Ensemble learning is a machine learning archetype or theory where multiple learners are trained or applied to datasets to solve the same problem by extracting multiple predictions then combined into one composite prediction. It is a process that uses a set of models, each of them obtained by applying a learning process to a given problem. This set of models (ensemble) is integrated in some way to obtain the final prediction.” (Moreira, et al. 2012, 3)

This in contrast to ordinary machine learning approaches which try to learn one hypothesis from training data, ensemble methods try to construct a set of hypotheses and combine them to use.

It is a powerful way to improve the performance of your model. It usually pays off to apply ensemble learning over and above various models you might be building. Time and again, people have used ensemble models in competitions like Kaggle and benefited from it (Analytics Vidhya, 2018).

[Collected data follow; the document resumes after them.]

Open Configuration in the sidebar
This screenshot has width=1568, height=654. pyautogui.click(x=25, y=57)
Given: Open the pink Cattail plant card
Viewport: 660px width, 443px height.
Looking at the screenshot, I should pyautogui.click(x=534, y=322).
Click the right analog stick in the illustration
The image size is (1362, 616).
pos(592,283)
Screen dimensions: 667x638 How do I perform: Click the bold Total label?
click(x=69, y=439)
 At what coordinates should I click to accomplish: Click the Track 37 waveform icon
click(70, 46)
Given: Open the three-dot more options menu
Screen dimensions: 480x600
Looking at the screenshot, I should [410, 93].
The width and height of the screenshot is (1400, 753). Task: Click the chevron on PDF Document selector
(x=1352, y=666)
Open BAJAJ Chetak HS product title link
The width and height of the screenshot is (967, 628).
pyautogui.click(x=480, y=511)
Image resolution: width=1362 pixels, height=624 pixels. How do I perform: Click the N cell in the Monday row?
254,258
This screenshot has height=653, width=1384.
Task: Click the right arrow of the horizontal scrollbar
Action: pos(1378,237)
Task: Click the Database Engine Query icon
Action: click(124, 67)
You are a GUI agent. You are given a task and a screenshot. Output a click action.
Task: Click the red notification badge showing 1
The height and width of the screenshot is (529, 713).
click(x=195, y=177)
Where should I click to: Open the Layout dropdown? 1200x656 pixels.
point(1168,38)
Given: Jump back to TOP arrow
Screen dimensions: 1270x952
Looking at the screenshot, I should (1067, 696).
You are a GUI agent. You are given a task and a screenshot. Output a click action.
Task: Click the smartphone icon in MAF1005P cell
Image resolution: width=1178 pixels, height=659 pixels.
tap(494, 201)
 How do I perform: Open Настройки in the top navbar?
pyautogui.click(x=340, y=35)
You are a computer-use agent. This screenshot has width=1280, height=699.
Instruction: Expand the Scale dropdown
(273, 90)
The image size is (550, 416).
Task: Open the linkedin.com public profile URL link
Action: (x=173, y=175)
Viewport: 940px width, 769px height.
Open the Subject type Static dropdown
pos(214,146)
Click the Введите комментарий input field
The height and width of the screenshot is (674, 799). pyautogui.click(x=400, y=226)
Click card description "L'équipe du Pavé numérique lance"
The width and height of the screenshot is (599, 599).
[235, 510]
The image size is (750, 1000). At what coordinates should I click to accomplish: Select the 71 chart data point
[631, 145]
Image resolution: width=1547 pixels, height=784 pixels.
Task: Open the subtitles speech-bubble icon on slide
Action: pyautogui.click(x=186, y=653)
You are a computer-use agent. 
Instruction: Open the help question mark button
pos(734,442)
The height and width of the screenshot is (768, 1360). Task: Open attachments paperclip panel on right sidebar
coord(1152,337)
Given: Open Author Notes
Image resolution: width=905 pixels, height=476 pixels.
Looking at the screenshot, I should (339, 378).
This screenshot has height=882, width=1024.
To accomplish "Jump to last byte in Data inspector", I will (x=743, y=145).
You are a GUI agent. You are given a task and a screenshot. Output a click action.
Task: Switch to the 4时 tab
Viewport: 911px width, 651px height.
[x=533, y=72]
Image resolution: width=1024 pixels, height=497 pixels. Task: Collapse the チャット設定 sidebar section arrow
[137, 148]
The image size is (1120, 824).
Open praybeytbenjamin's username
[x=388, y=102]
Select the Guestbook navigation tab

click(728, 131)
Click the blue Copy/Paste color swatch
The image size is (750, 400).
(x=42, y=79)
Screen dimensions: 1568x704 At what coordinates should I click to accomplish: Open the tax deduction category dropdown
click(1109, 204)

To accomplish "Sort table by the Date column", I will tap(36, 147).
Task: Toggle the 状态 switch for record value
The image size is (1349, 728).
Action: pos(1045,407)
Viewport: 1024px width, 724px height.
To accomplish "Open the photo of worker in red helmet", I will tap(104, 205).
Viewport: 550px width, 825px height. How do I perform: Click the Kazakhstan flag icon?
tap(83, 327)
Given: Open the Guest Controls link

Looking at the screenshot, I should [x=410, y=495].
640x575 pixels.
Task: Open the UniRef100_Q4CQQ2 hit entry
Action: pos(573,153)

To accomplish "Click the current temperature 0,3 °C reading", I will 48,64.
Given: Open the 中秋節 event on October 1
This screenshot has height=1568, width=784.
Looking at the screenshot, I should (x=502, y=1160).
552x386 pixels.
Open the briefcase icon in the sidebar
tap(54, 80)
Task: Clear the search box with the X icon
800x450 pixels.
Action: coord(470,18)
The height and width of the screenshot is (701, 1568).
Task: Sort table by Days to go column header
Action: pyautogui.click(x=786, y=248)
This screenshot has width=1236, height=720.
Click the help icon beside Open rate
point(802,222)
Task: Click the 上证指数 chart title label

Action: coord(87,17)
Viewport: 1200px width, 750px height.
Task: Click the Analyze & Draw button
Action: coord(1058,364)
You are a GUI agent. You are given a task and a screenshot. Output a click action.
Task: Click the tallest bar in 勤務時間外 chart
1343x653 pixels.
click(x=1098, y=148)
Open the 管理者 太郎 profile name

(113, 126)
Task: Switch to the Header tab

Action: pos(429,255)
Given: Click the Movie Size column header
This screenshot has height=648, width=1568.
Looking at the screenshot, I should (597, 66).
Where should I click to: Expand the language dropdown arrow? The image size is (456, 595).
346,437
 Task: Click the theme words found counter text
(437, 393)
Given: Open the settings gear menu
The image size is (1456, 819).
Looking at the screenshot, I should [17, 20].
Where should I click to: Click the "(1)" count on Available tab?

Analogous to ensemble learning are Committee-based learning; Multiple classifier systems; Classifier combination.

### HISTORY OF ENSEMBLE LEARNING

It is tough to point out exactly how ensemble methods started, its history began since the basic idea of deploying multiple models started and has been in use for a long time, yet it is lucid that the wave of research on ensemble learning started in the 1990s owes much to two works. The first is an applied research conducted by Hansen and Salamon at the end of 1980s, where they figured out that predictions made by the combination of a set of classifiers are often more accurate than predictions made by the best single classifier (Hansen & Salaon,1990). The second is a theoretical research conducted in 1989, where Schapire proved that weak learners can be boosted to strong learners, and the proof resulted in Boosting, one of the most influential ensemble methods (Schapire, 1990).

### WHAT IS MACHINE LEARNING

Machine learning is simply the semi-automated extraction of knowledge from data. Its subsection of artificial intelligence (A.I) that uses statistical techniques to give computers the ability to “learn” (i.e., progressively improve performance on a specific task) with data, without being explicitly programmed (Samuel, 1950).

According to Tom M. Mitchell, ”A computer program is said to learn from experience E with respect to some class of tasks T and performance measure P if its performance at tasks in T, as measured by P, improves with experience E” (Mitchell, T. 1997).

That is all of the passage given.